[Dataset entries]
-- -- --

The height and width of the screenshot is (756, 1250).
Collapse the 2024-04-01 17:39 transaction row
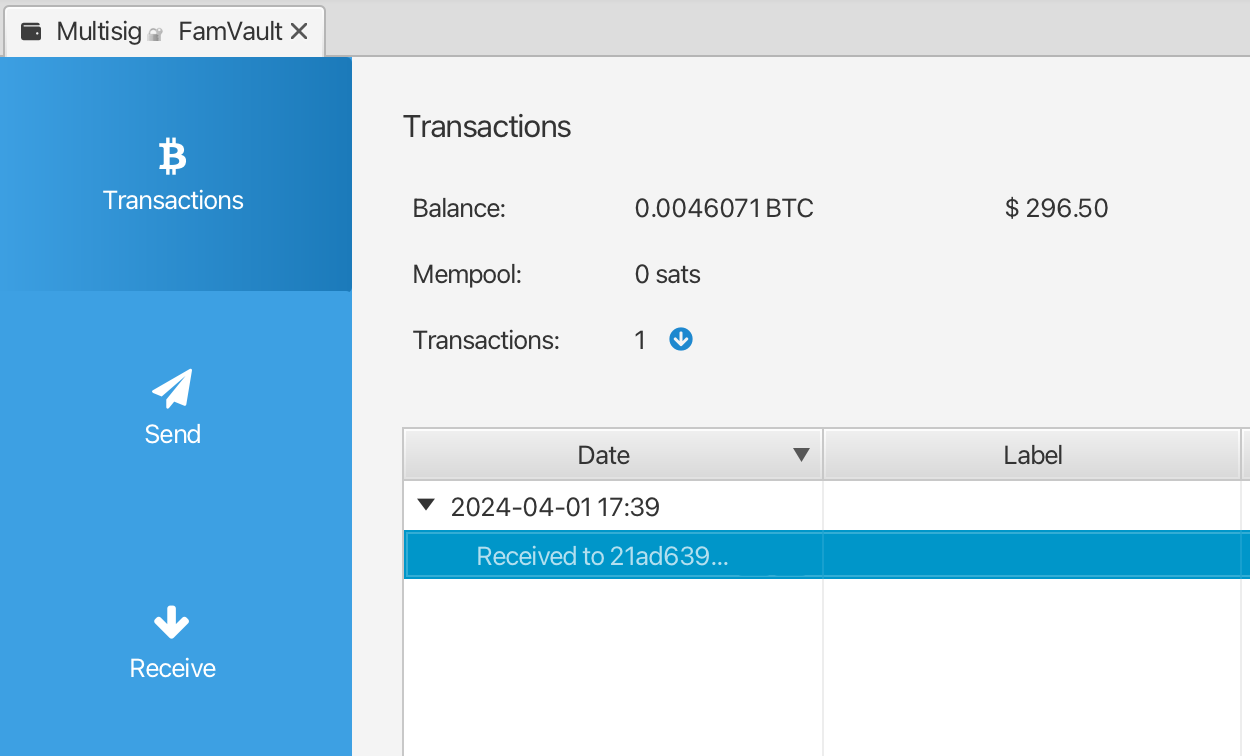click(x=426, y=506)
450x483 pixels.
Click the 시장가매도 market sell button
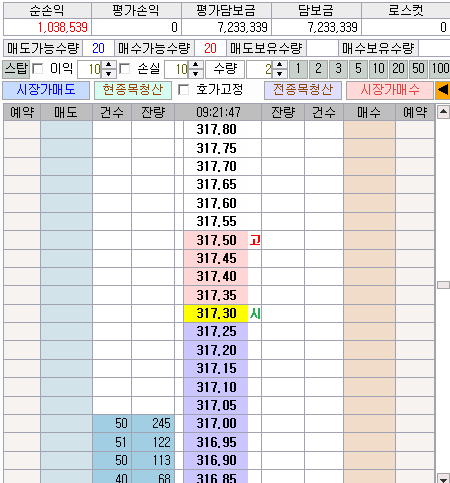(46, 90)
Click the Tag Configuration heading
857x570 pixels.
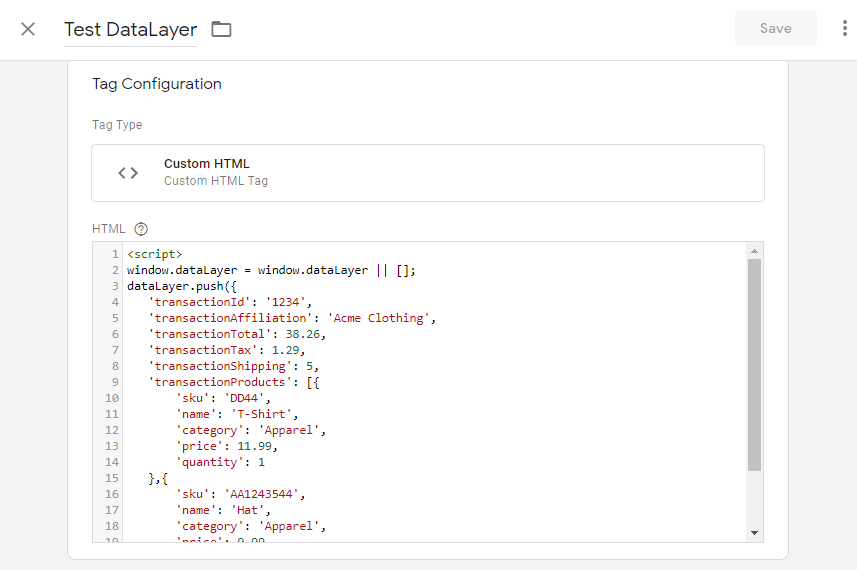[x=157, y=84]
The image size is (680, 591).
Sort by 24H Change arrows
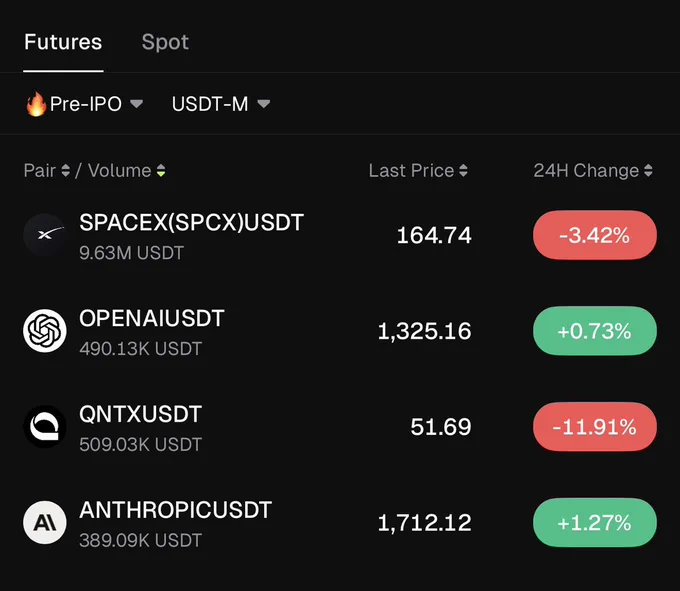pos(648,170)
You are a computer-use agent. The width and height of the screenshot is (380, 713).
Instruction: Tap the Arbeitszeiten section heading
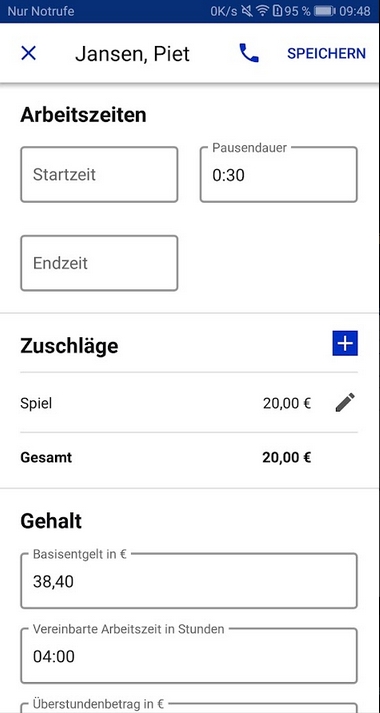pyautogui.click(x=83, y=115)
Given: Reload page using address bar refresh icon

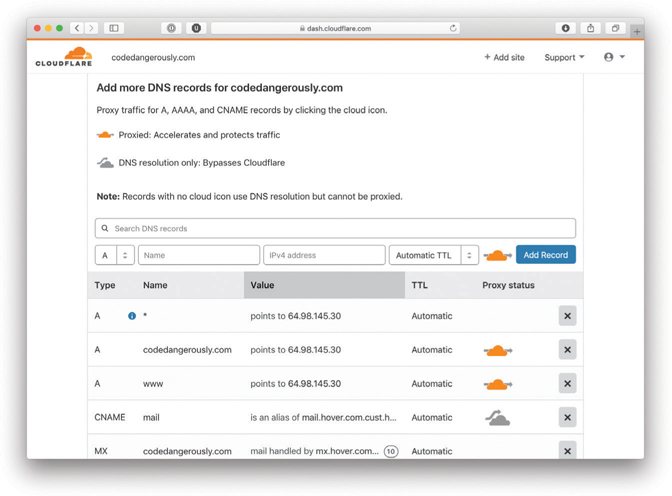Looking at the screenshot, I should [x=453, y=28].
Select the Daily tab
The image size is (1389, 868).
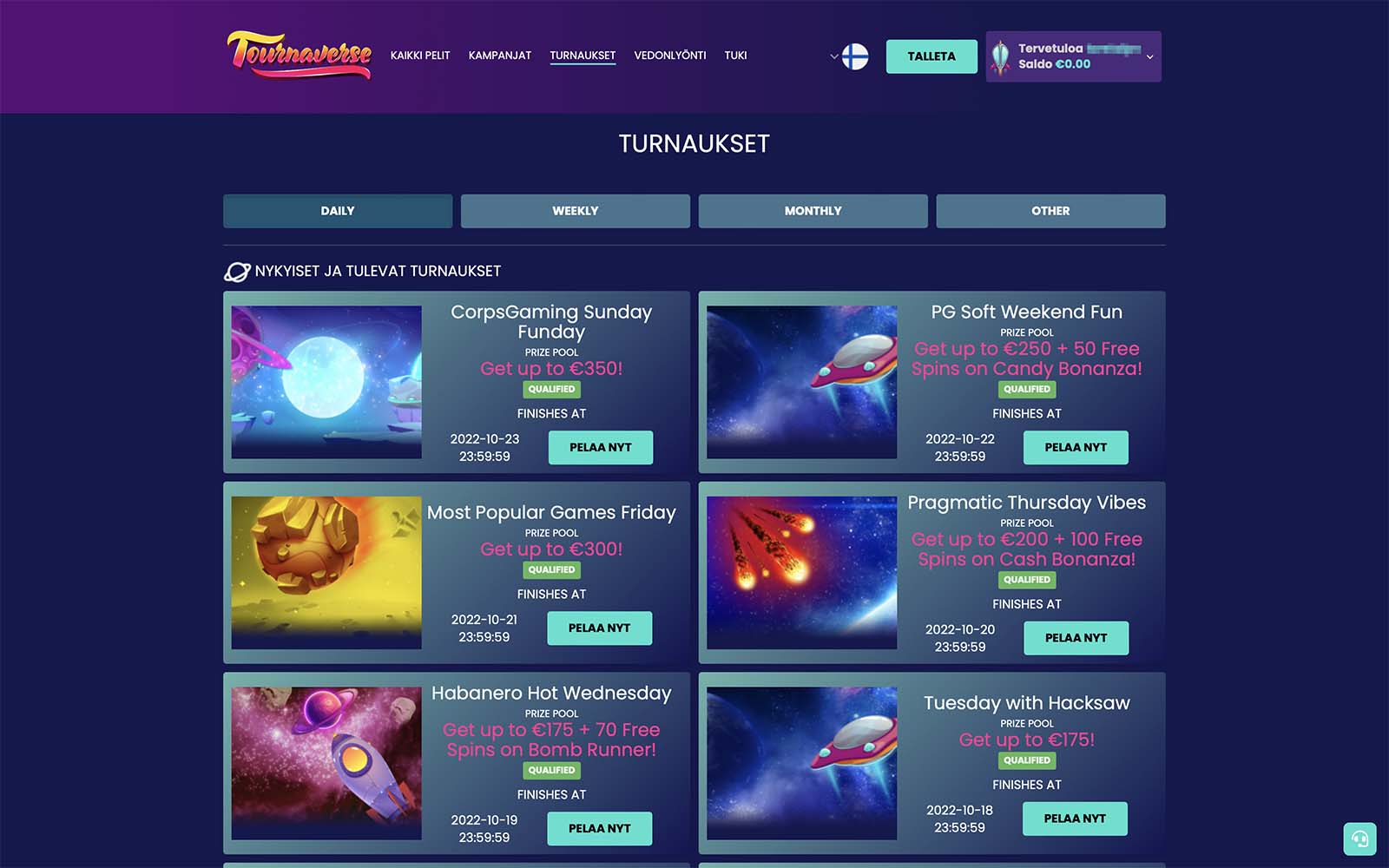[x=338, y=211]
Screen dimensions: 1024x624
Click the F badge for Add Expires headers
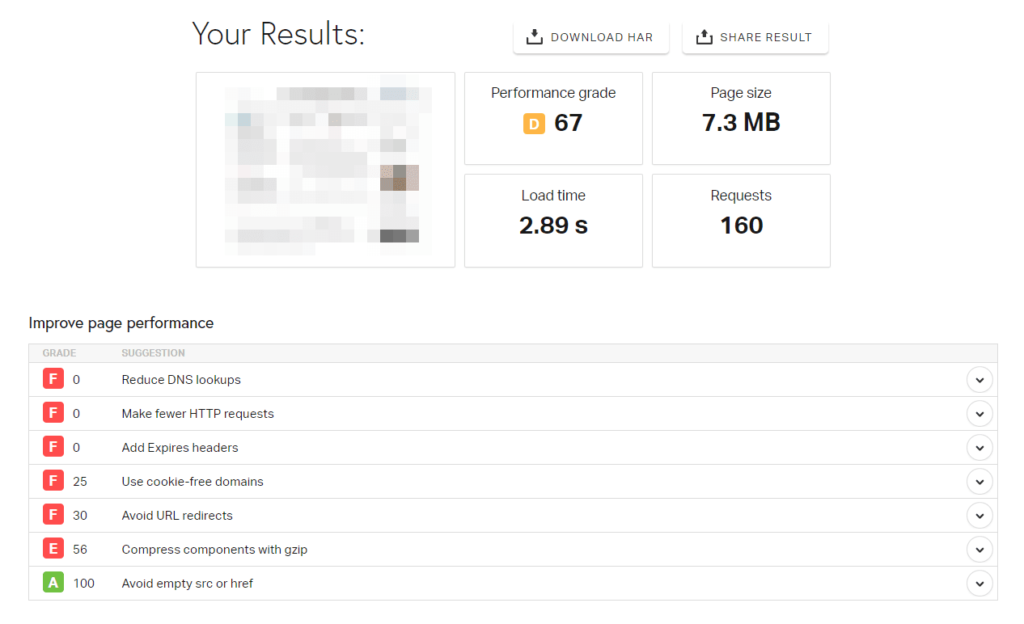[52, 447]
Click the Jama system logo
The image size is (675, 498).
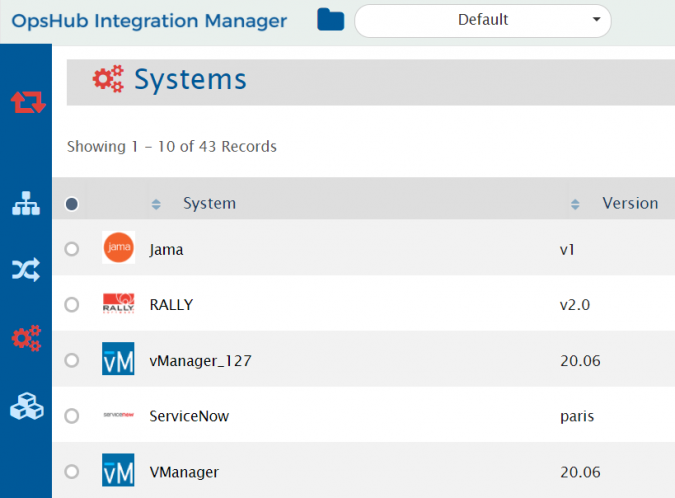click(x=118, y=249)
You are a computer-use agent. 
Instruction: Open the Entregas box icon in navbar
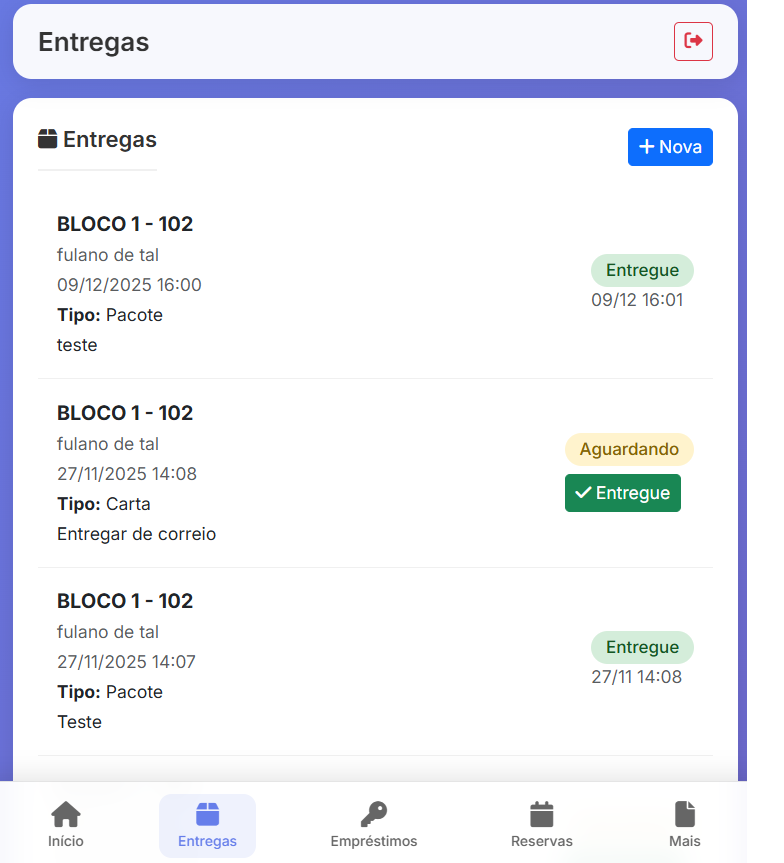click(207, 814)
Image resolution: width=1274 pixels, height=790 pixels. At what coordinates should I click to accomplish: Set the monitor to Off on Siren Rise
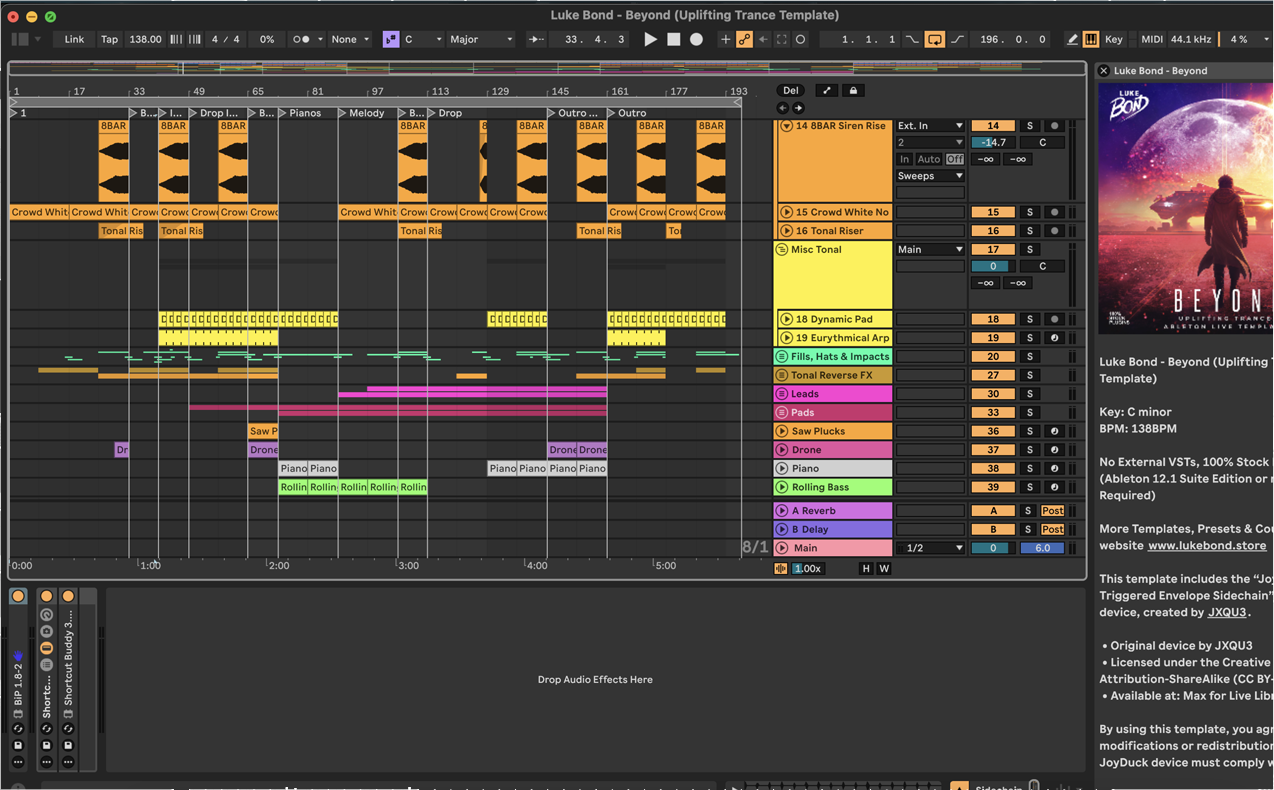(x=955, y=159)
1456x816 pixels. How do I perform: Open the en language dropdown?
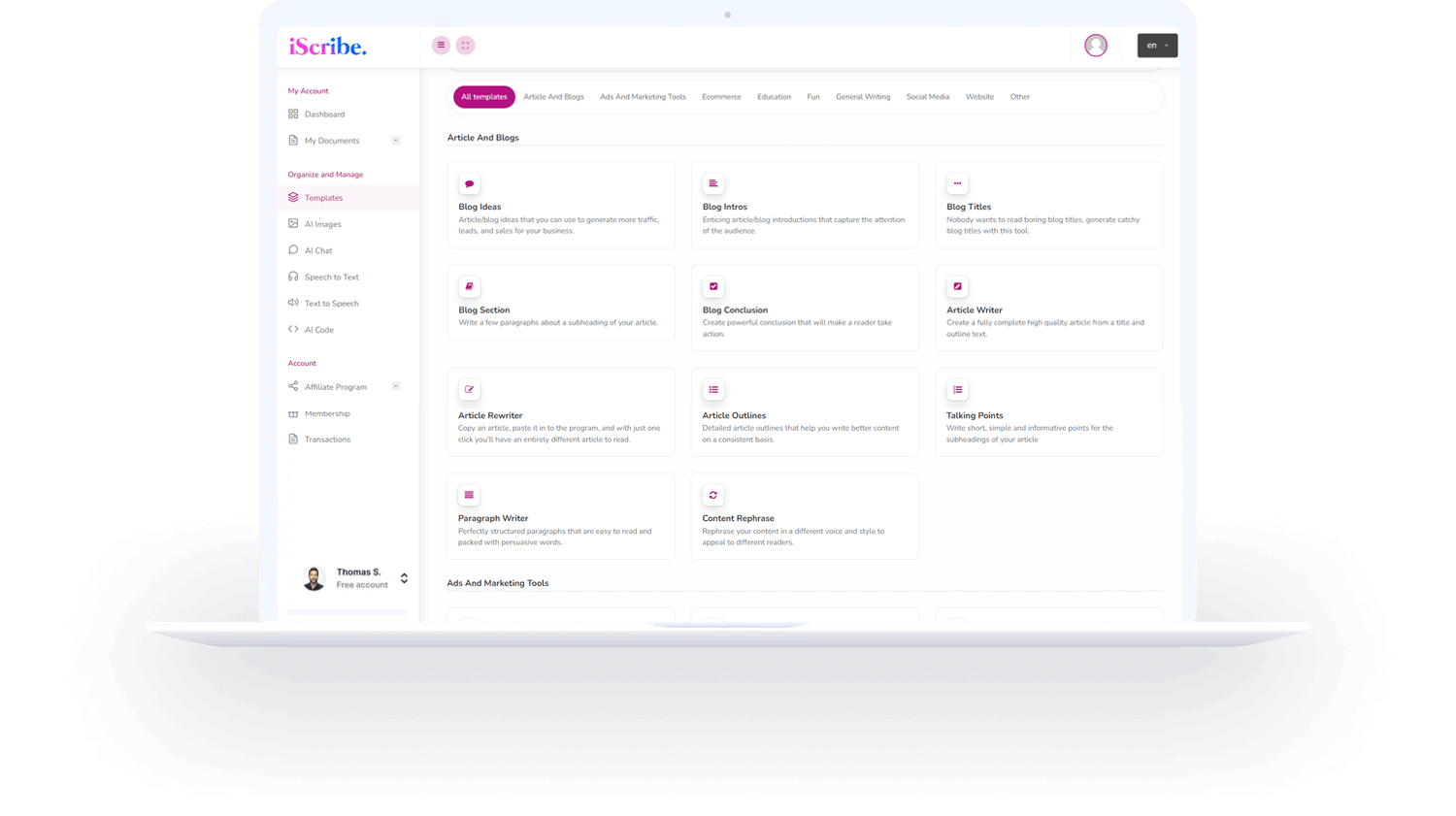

-- -- --

WHAT IS NEEDED
Reproduce each line of the records in which the word "agent" appears.

SOLUTION FOR THIS TASK
You are a computer-use agent. The width and height of the screenshot is (380, 713).
You are a computer-use agent. 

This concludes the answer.